_Page text_
*-*-*
Analysis: Walmart is winning market share across many categories

Although Walmart is an old-school retailer, it is not afraid to learn new tricks and to shift its thinking. This youthful and innovative approach has helped it deliver another solid set of results in a highly competitive market.

The overall net revenue gain of 1.4% may not sound stellar, but for a company of the size of Walmart, this is a significant uplift in dollar terms. At Walmart U.S., the 2.9% increase in net sales equates to an additional $2.1 billion taken over the first quarter — an impressive achievement given 2016 included an extra day of trading from the leap year. From an already high base, Walmart is now winning market share across many categories.

There is some benefit to the numbers from Walmart's recent acquisitions, but with underlying sales also rising at a reasonable clip, these are the icing on the cake rather than the sole reason for Walmart's growth. Within Walmart U.S., comparable sales increased by 1.4% – an encouraging outcome given much of the increase was down to strong uplifts in traffic. In our view, Walmart's investments in price, its focus on service in stores, and its omnichannel push are all paying dividends. The delay in tax refunds, which resulted in lower sales of higher ticket merchandise over the early part of the quarter, put a small dent in growth, but not by enough to cause serious concern.
*-*-*
_Records_

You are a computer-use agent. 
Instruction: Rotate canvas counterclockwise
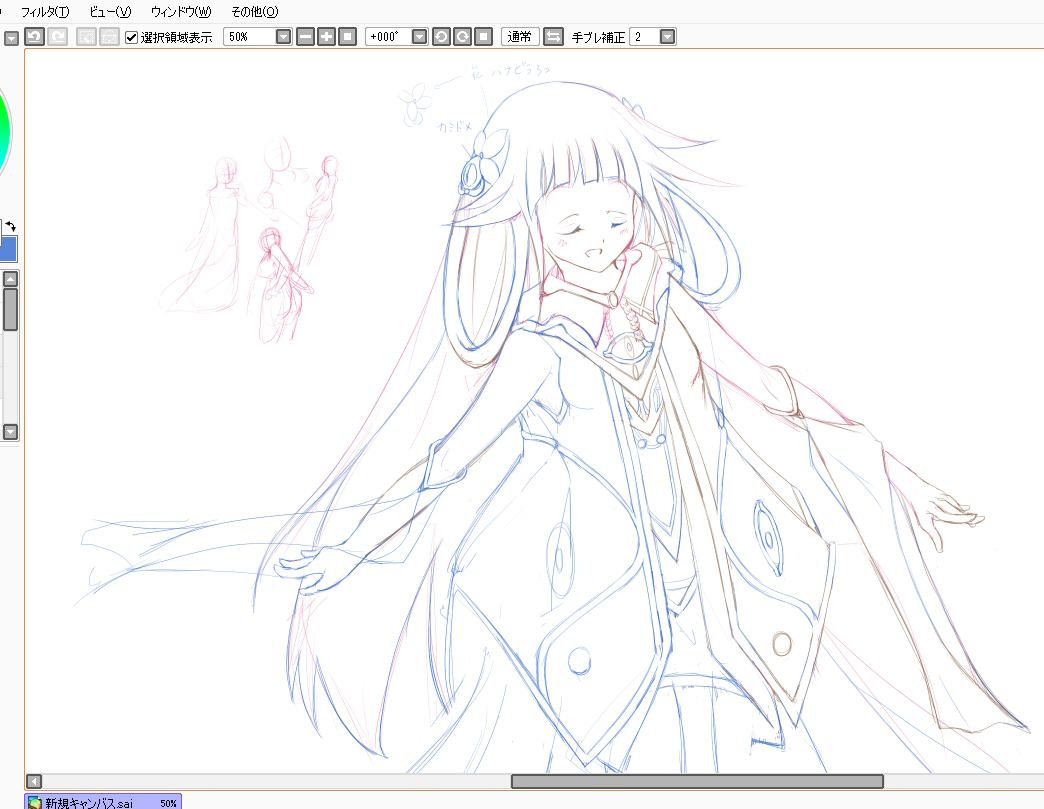(x=441, y=37)
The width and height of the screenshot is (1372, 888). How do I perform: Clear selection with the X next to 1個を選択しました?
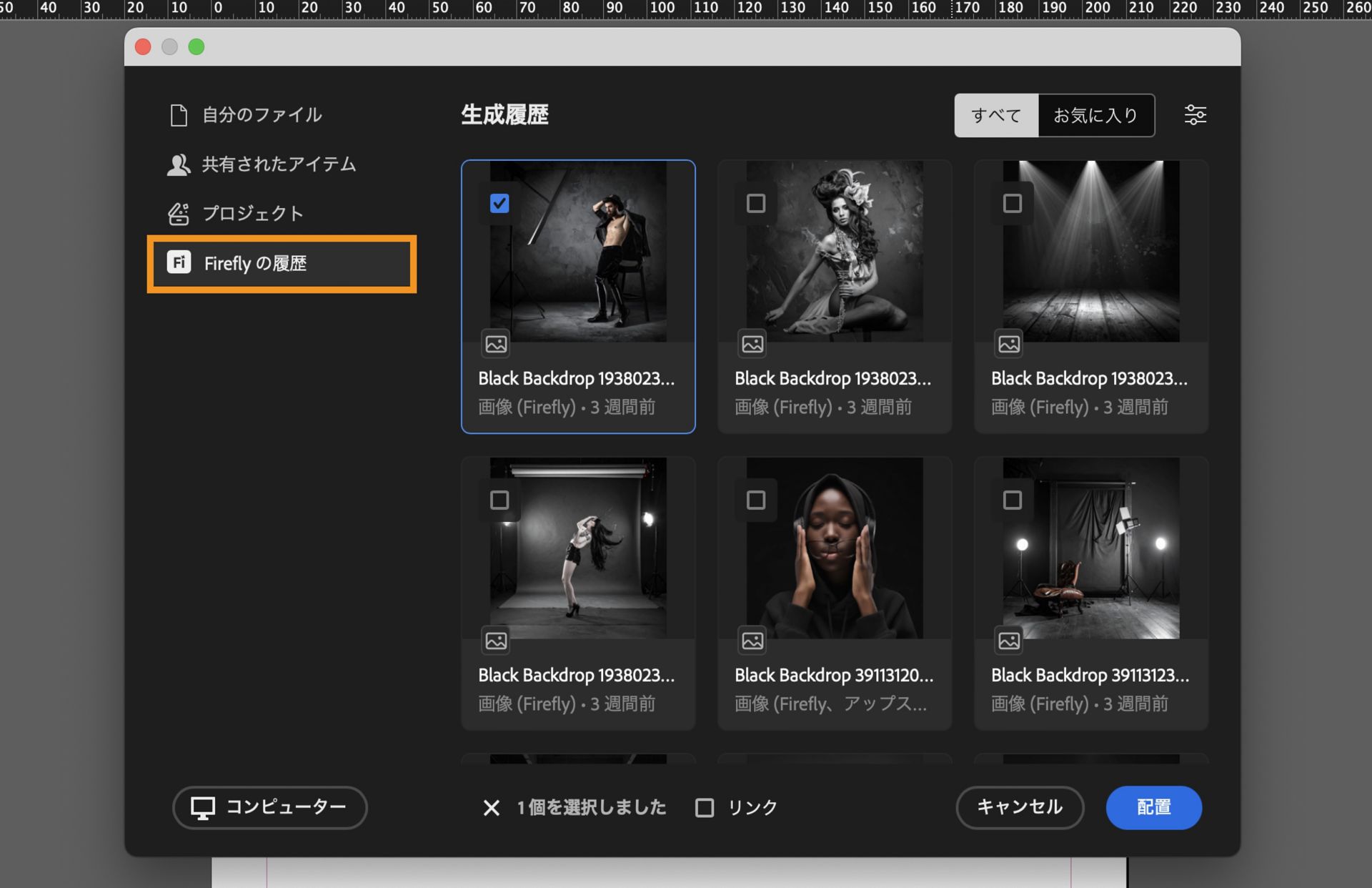pyautogui.click(x=491, y=807)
*-*-*
_Aim 1_
Set down the stretch of the Walmart analysis from "Analysis: Walmart is" through "across many categories.", word for word.
_Aim 2_
Answer these from the Walmart analysis:
(a) By what percentage did net sales at Walmart U.S. increase?
(b) What did 2016 include that made the quarter's gain more impressive?
(c) What put a small dent in growth over the early part of the quarter?
_Aim 3_
Carry the Walmart analysis forward from where it stops.
The data has nothing to do with the Walmart analysis.

_Exercise answer 1_
Analysis: Walmart is winning market share across many categories

Although Walmart is an old-school retailer, it is not afraid to learn new tricks and to shift its thinking. This youthful and innovative approach has helped it deliver another solid set of results in a highly competitive market.

The overall net revenue gain of 1.4% may not sound stellar, but for a company of the size of Walmart, this is a significant uplift in dollar terms. At Walmart U.S., the 2.9% increase in net sales equates to an additional $2.1 billion taken over the first quarter — an impressive achievement given 2016 included an extra day of trading from the leap year. From an already high base, Walmart is now winning market share across many categories.

_Exercise answer 2_
(a) 2.9%
(b) An extra day of trading from the leap year
(c) The delay in tax refunds, which lowered sales of higher ticket merchandise

_Exercise answer 3_
Looking in more detail at the various strands of Walmart's initiatives, a sharper focus on price is cutting through — especially on grocery. From our data, Walmart is winning back some — but by no means all — customers from dollar stores. It is also picking up some customers from mainstream grocers. The response to Walmart flexing its price muscles has been good, and we expect further small gains over the rest of this year. A more disciplined focus on low prices is also important as Aldi, and now Lidl, expand into the market.

That said, we believe the threat of the two chains – especially to players like Walmart — is overstated. There are aspects of the deep discounters such as limited range, smaller stores, and a relative lack of national brands — that is off-putting for many U.S. consumers. Our data also show that, in some markets, the price differences between the discounters and others are wildly exaggerated. In our view, this means Walmart is unlikely to need to respond much more aggressively than it already has.

While stores are working, Walmart's e-commerce business is in the ascendancy. Gross merchandise value for the online businesses rose by 69% over the prior year. Although this includes the contribution from the acquired businesses, it nonetheless shows that Walmart is growing its digital market share at a significant pace. Positive changes to free shipping requirements and the addition of millions of more products to the online store have both resulted in steady uplifts in customer numbers.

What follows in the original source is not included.